À «la Fabrique du temps, il y a deux ans, je me souviens d’avoir participé à des débats sur l’orientation à donner à l’industrie horlogère dans les prochaines années. Un commentaire m’a marqué et a été décisif dans ma volonté d’instituer ce prix : ”Louis Vuitton devrait soutenir la création indépendante.” » C’est par ce souvenir, et dans une salle comble de la Fondation Louis Vuitton réunissant toute l’élite de l’horlogerie – spécialistes et collectionneurs –, que Jean Arnault a ouvert la première cérémonie du Watch Prize for Independent Creatives.
Watch family
Son objectif ? Mettre en lumière les horlogers indépendants, vivier incroyable de savoir-faire. Soutenue par La Fabrique du Temps Louis Vuitton, cette initiative rassemble un comité de 45 experts internationaux composé de distributeurs, de collectionneurs, de journalistes spécialisés, d’artistes, d’artisans et de designers, entre autres passionnés. Tous les deux ans, ce jury évaluera le travail des lauréats selon cinq critères : Design et Esthétique, Créativité et Audace, Innovation technique, Détails et Finitions, Complexité. Gratifié d’une dotation financière, le gagnant bénéficiera aussi d’une année de mentorat sur mesure par une équipe d’experts au sein de La Fabrique du Temps Louis Vuitton. « Pour cette première édition, je pensais que nous allions rassembler une centaine de candidatures. Quelle n’a pas été
ma surprise de voir que nous en avons reçu mille ! », s’est réjoui Frédéric Arnault, frère de Jean. Beaucoup donc qui, à l’image du gagnant Raúl Pagès, établi dans un petit village près de Neuchâtel, sont des artisans acharnés. Depuis 2012, ce dernier, spécialisé en horlogerie ancienne, signe environ quatre garde-temps par an, réalisés entièrement à la main dans son atelier Pagès Automates, dont le modèle RP1 – Régulateur à détente, une composition architecturale et chromatique unique, inspirée du noir et bleu céruléum 59 de Le Corbusier. « Convaincre le jury du Louis Vuitton Watch Prize for Independent Creatives représente pour moi la plus belle des reconnaissances en tant qu’horloger indépendant », a déclaré le quadragénaire qui, comme une confirmation de la récente montée en puissance de l’horlogerie indépendante, s’est vu remettre un trophée en argent inspiré d’un spiral de balancier – la pièce la plus importante au sein d’un mouvement mécanique d’horlogerie. Les débuts d’une nouvelle ère ? Jean Arnault n’en doute pas. Pour le jeune PDG, le Watch Prize for Independent Creatives est « un nouveau chapitre dans le monde horloger ».

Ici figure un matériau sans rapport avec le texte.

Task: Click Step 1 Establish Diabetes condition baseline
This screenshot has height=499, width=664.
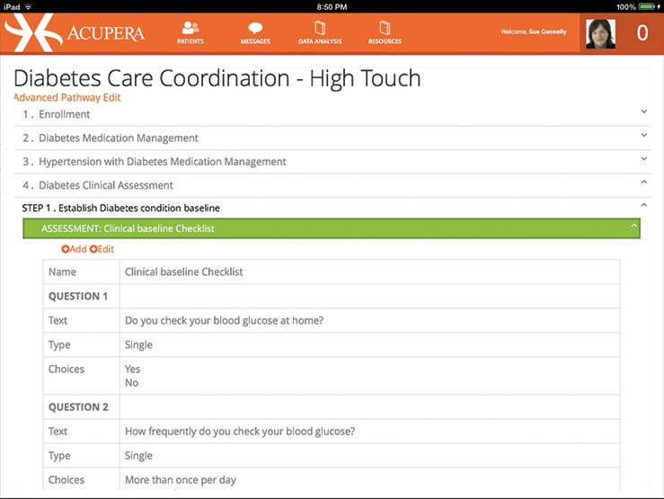Action: (x=120, y=209)
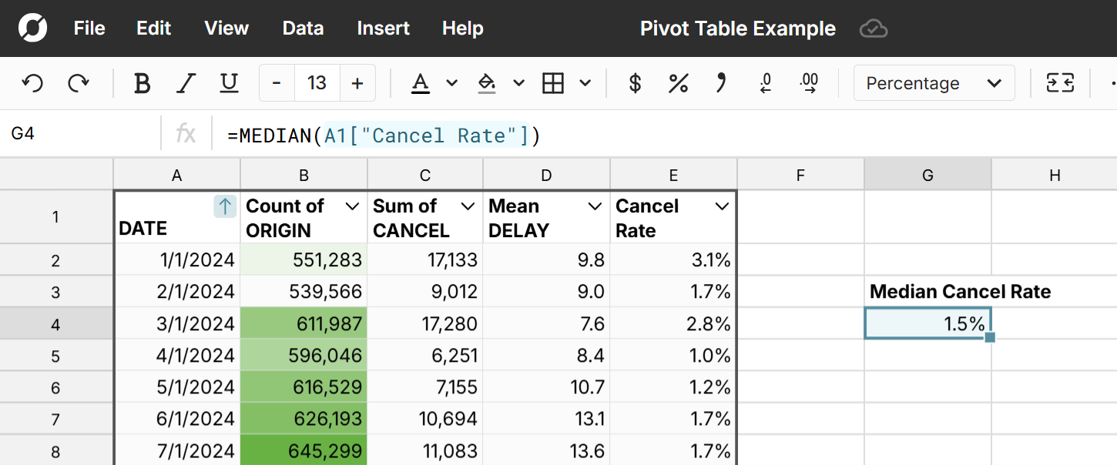Screen dimensions: 1117x465
Task: Toggle underline formatting
Action: click(229, 83)
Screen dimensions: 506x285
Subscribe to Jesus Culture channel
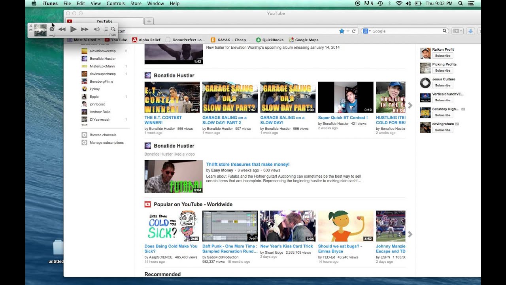point(442,86)

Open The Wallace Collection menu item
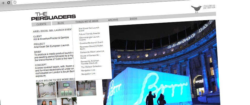pos(91,66)
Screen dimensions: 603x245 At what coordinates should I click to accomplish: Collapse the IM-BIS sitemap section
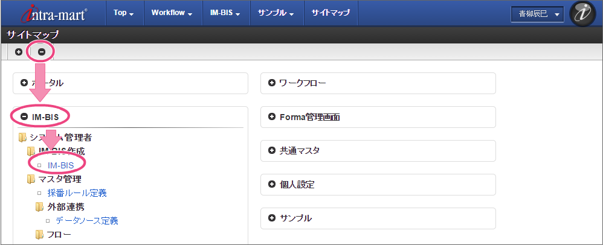(x=25, y=116)
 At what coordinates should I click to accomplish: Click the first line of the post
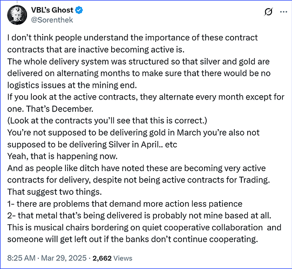coord(132,38)
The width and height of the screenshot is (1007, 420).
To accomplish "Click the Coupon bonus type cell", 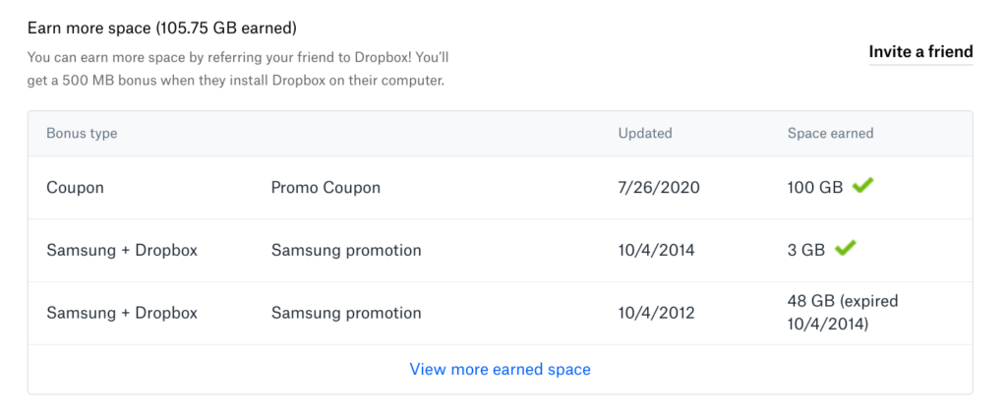I will [75, 188].
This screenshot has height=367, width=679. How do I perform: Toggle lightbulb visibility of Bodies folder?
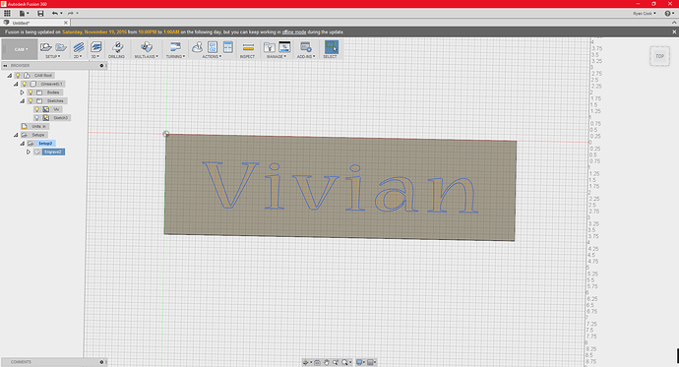(31, 92)
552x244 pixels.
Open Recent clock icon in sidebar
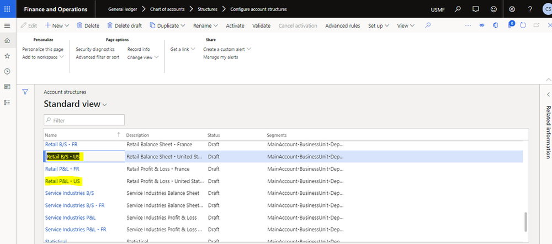coord(7,71)
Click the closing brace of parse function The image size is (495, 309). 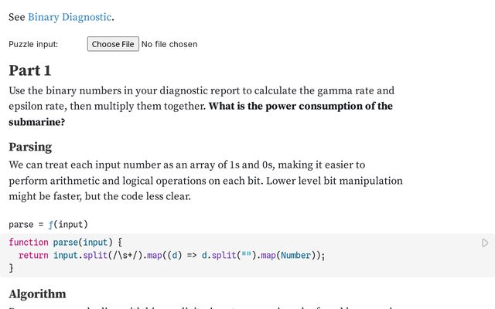click(x=11, y=268)
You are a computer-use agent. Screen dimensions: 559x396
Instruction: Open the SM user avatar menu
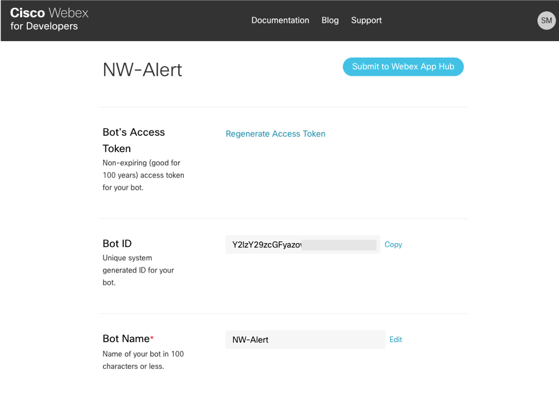(x=546, y=21)
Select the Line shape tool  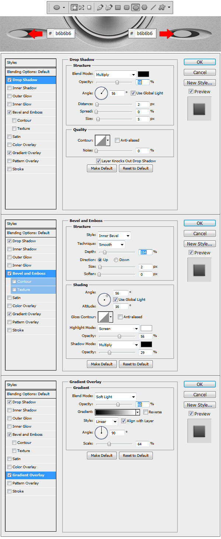click(x=153, y=7)
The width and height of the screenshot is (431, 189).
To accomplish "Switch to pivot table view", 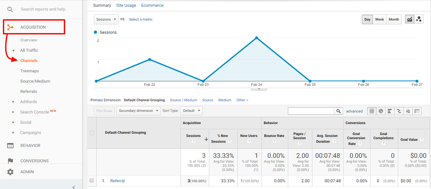I will point(417,111).
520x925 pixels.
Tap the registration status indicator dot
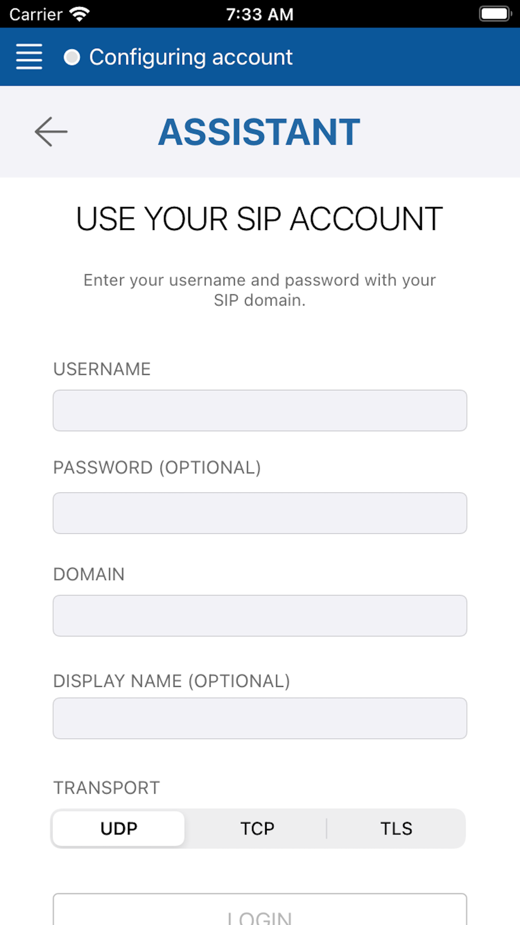coord(72,57)
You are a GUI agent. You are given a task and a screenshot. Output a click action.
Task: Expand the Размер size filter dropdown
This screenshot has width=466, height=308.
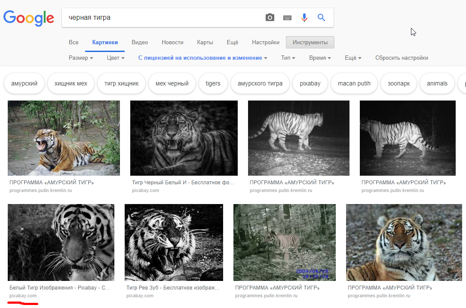coord(81,58)
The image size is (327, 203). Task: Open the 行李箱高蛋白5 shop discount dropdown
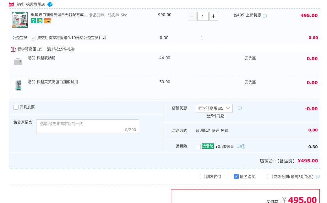[x=214, y=108]
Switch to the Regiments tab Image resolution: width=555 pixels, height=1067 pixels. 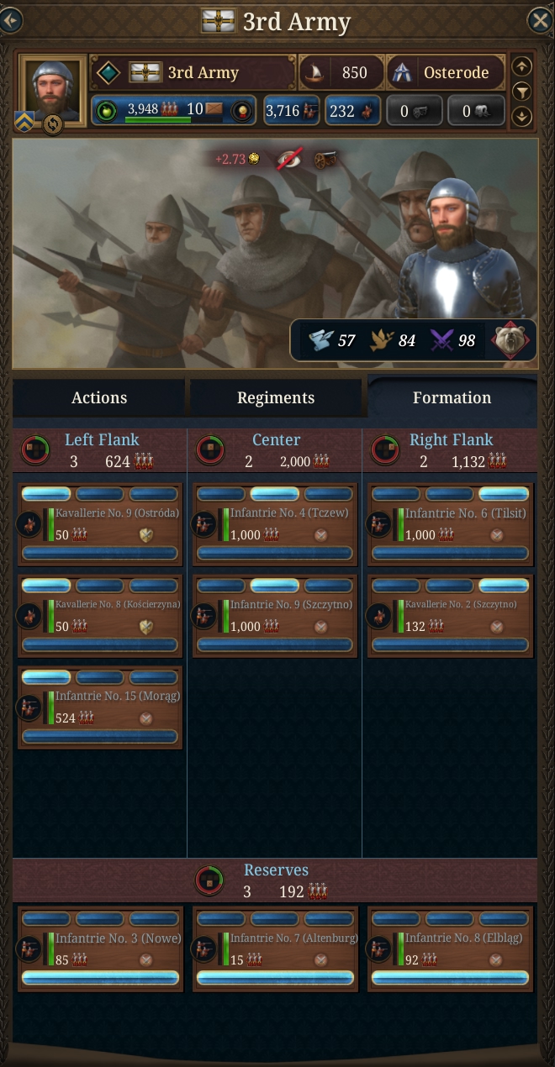point(276,398)
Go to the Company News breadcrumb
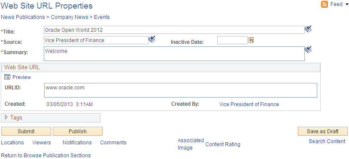 coord(70,17)
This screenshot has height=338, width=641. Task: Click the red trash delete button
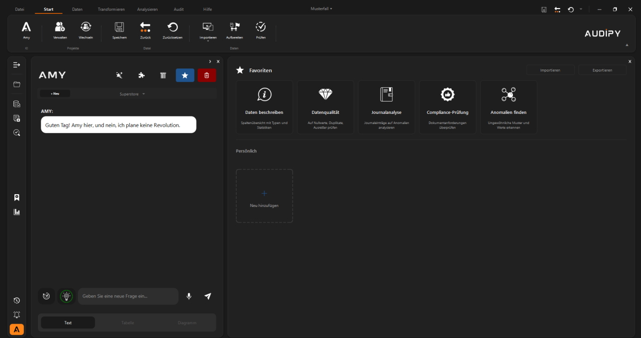[207, 75]
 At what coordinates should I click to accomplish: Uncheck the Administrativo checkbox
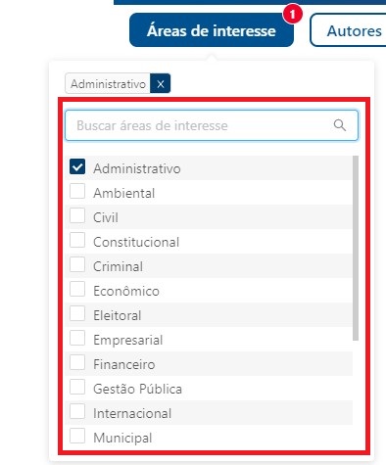tap(77, 166)
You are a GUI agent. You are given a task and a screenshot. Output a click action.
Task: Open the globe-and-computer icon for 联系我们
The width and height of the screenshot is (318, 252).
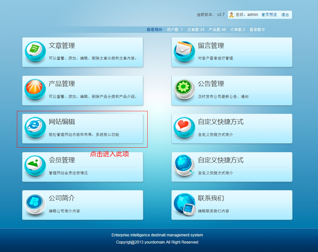(x=184, y=204)
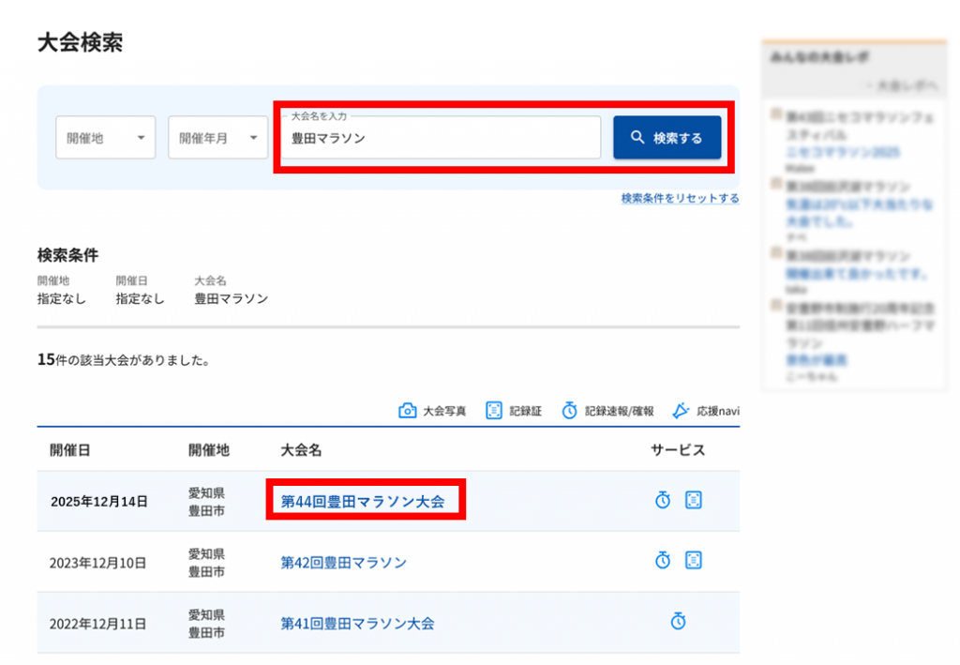Click the 大会名 search input field
This screenshot has height=665, width=960.
coord(441,138)
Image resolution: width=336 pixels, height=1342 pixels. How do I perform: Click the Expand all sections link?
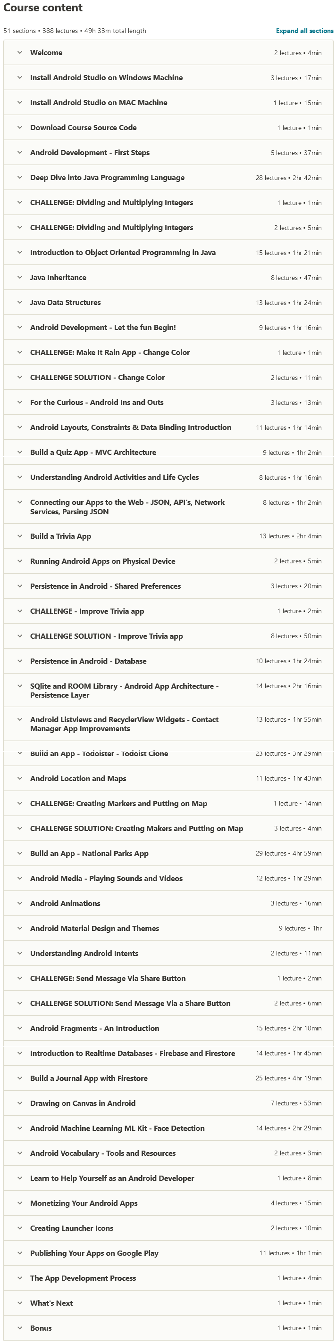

Votre modèle RP1 – Régulateur à détente se distingue par un calibre doté d’un échappement à détente. En langage grand public, qu’est-ce que ça signifie ?
L’échappement est le dispositif central le plus important d’une montre mécanique, comparable à la puce électronique d’un ordinateur, car il régule le rythme de la montre. Environ 99,999 % de toutes les montres mécaniques utilisent l’échappement à ancre suisse, réputé pour sa robustesse mais pas pour son efficacité ou sa précision. Considéré comme le meilleur jusqu’à présent, l’échappement à détente est malheureusement fragile dans une montrebracelet et difficile à produire et à régler. L’adaptation et la miniaturisation afin de le rendre adapté aux montres-bracelets étaient un challenge.
Pourquoi avez-vous choisi précisément de présenter cette pièce ?
Parce qu’elle est la quintessence de toutes mes créations précédentes, combinant un mécanisme très exigeant d’un point de vue technique, des finitions soignées et une recherche esthétique aboutie.
Sur quoi avez-vous fait la différence par rapport aux autres lauréats ?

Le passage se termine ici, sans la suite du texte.